Tutorial on the safe use of personal protective equipment

Tools for public health

This tutorial aims to provide trainers with practical information on different options for the use of personal protective equipment (PPE) in healthcare settings in Europe. Infection control professionals, managers in hospital emergency planning or preparedness experts at regional or national level may also find it useful as it contains information on PPE procurement, principles in barrier nursing and occupational health and safety. It is only meant to support, but never replace, practical training and regular refresher courses held by experienced PPE instructors.

This tutorial aims to provide trainers with practical information on different options for the use of PPE in healthcare settings in Europe. Infection control professionals, managers in hospital emergency planning or preparedness experts at regional or national level may also find it useful as it contains information on PPE procurement, principles in barrier nursing and occupational health and safety. 
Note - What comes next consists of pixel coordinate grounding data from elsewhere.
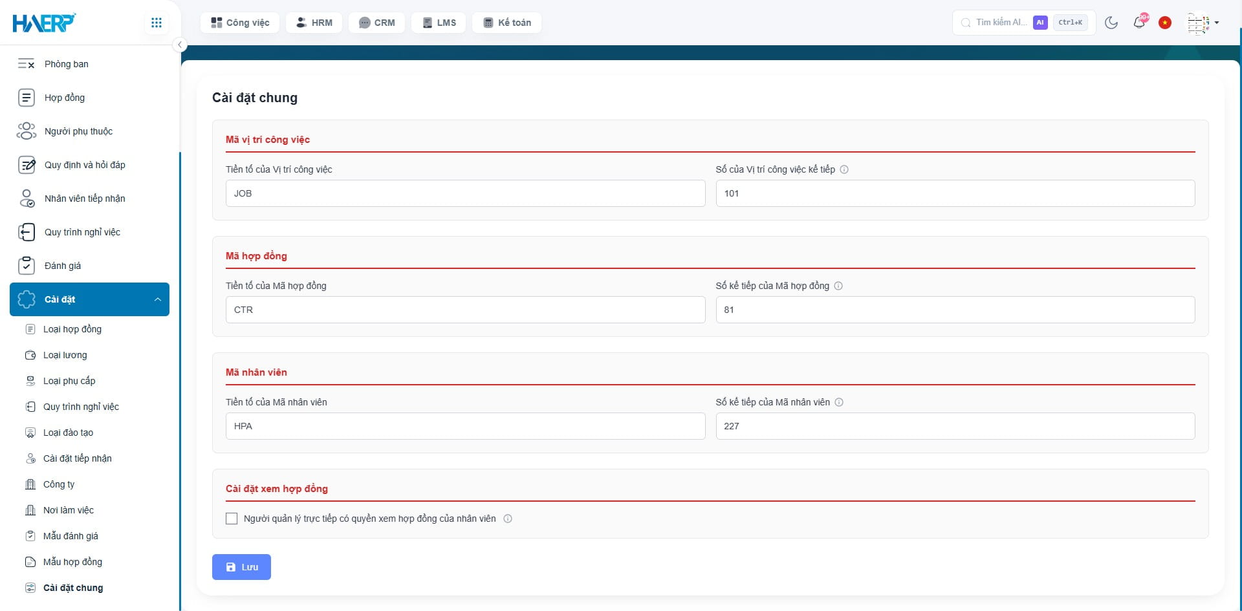Go to Loại hợp đồng settings
Image resolution: width=1242 pixels, height=611 pixels.
(72, 329)
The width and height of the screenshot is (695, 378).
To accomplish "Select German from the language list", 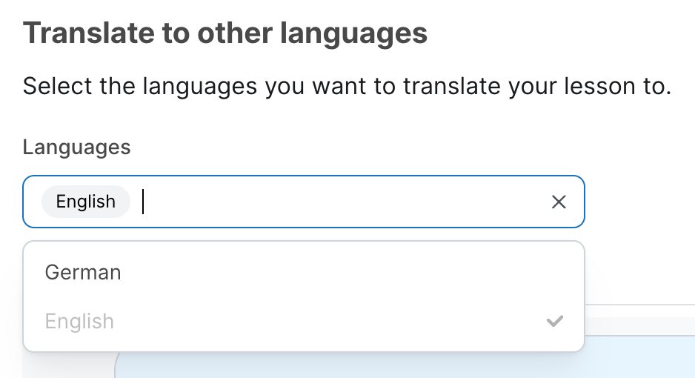I will pos(83,272).
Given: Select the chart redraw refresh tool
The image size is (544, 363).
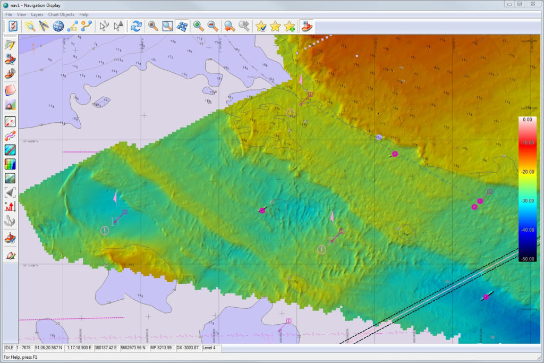Looking at the screenshot, I should coord(137,26).
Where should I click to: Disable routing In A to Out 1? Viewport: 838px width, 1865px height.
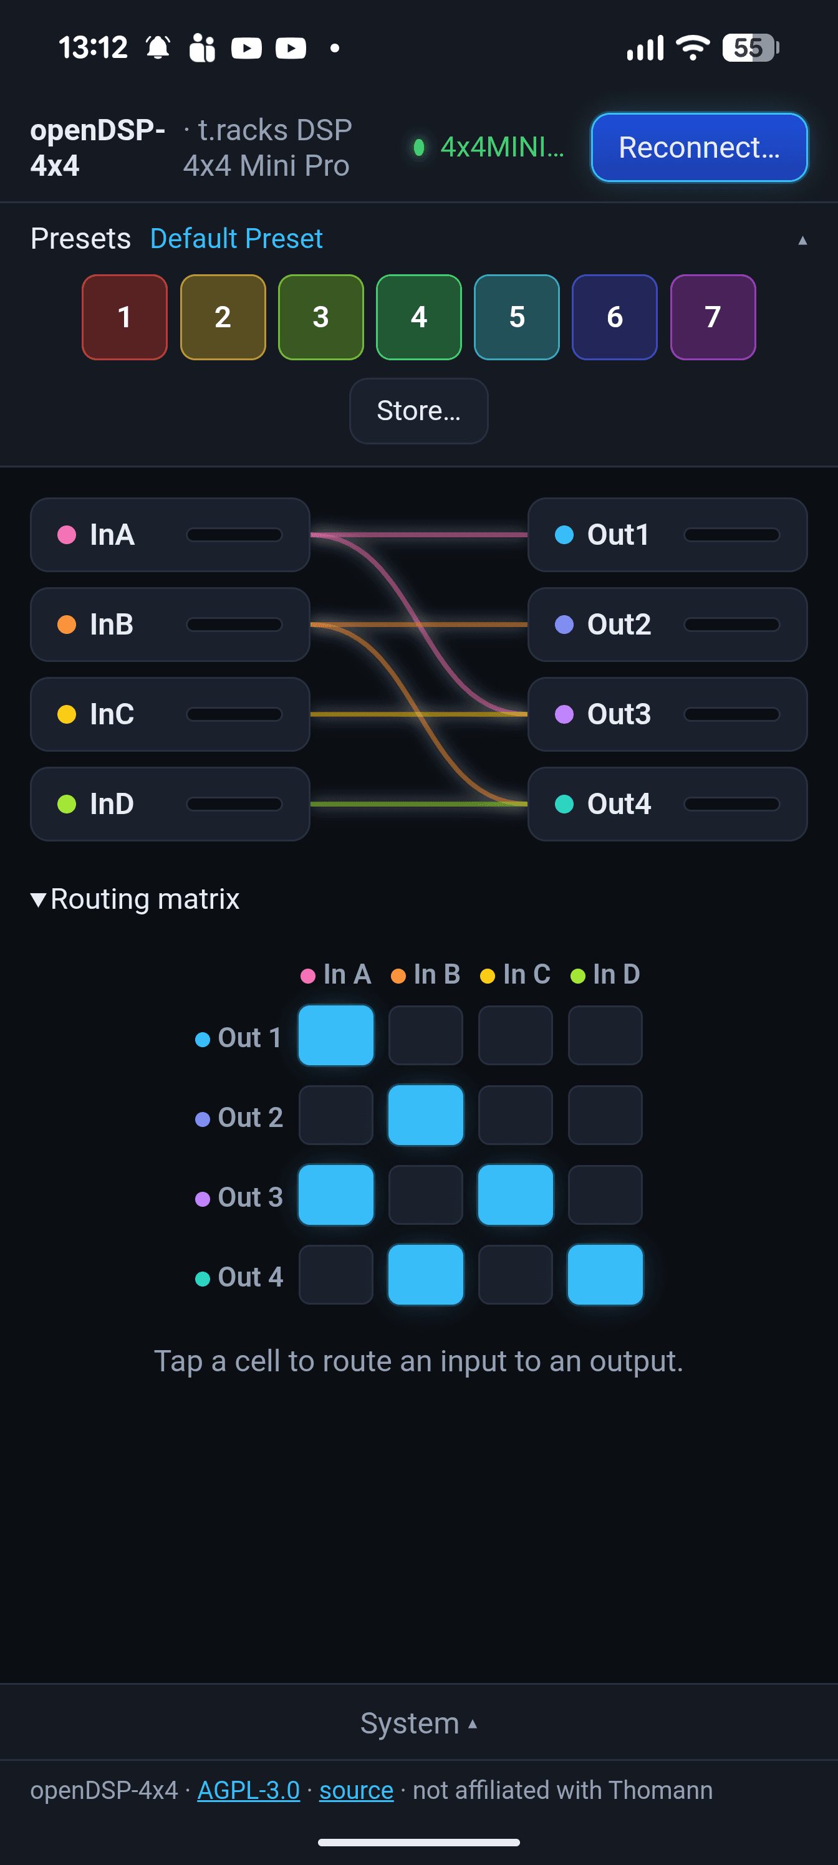click(x=336, y=1035)
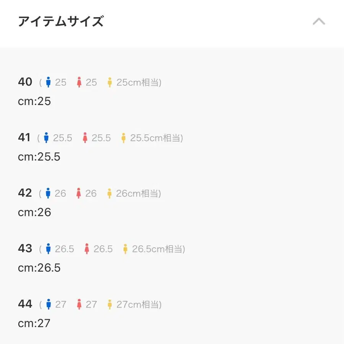Click the 27cm相当 text for size 44
The image size is (344, 344).
point(139,305)
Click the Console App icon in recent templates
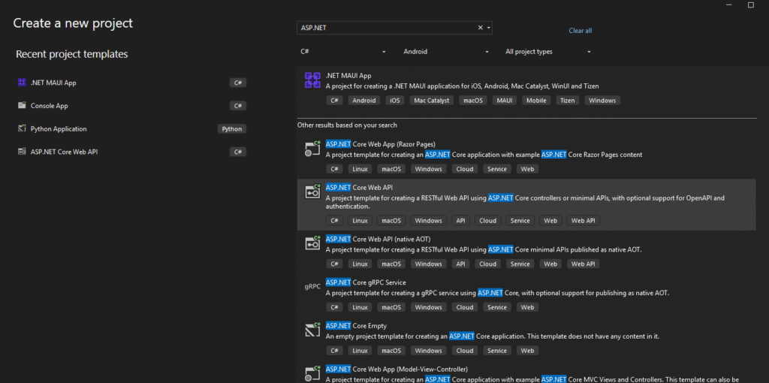769x383 pixels. click(22, 106)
It also aims to improve the protection of staff dealing with infectious diseases of high consequence. It addresses both current risks from viral haemorrhagic fevers and strengthening preparedness for future health threats posed by novel pathogens with either an airborne or a viral haemorrhagic fever (contact/droplet) mode of transmission. Accordingly, different options for PPE components and processes are presented. These can be adapted to the specific disease pattern and healthcare setting.

The tutorial is meant to support, but never replace, practical training and regular refresher courses held by experienced PPE instructors.

 

Working principles for increasing staff safety

Minimisation of exposure risk. This can be achieved through:

  • Systematic qualitative fit-testing of respirators;
  • The principle of "no skin exposed"; 
  • Actively-assisted donning.

 
Minimisation of secondary contamination risk. This can be achieved through:

  • Fixed connections of gloves/boots to coverall enabling ‘one stroke’ doffing;
  • Actively-assisted doffing; 
  • Strict barrier nursing based on a model of three zones with high, low and no transmission risk. 

 

Translations

ECDC has supported adaptation and translation of instructional videos that present national best practices from the Robert Koch Institute and Federal Office of Civil Protection and Disaster Assistance in Germany. These videos are now available for viewing and download in English, French, German, Portuguese, Romanian and Spanish on the Personal Protective Equipment portfolio page.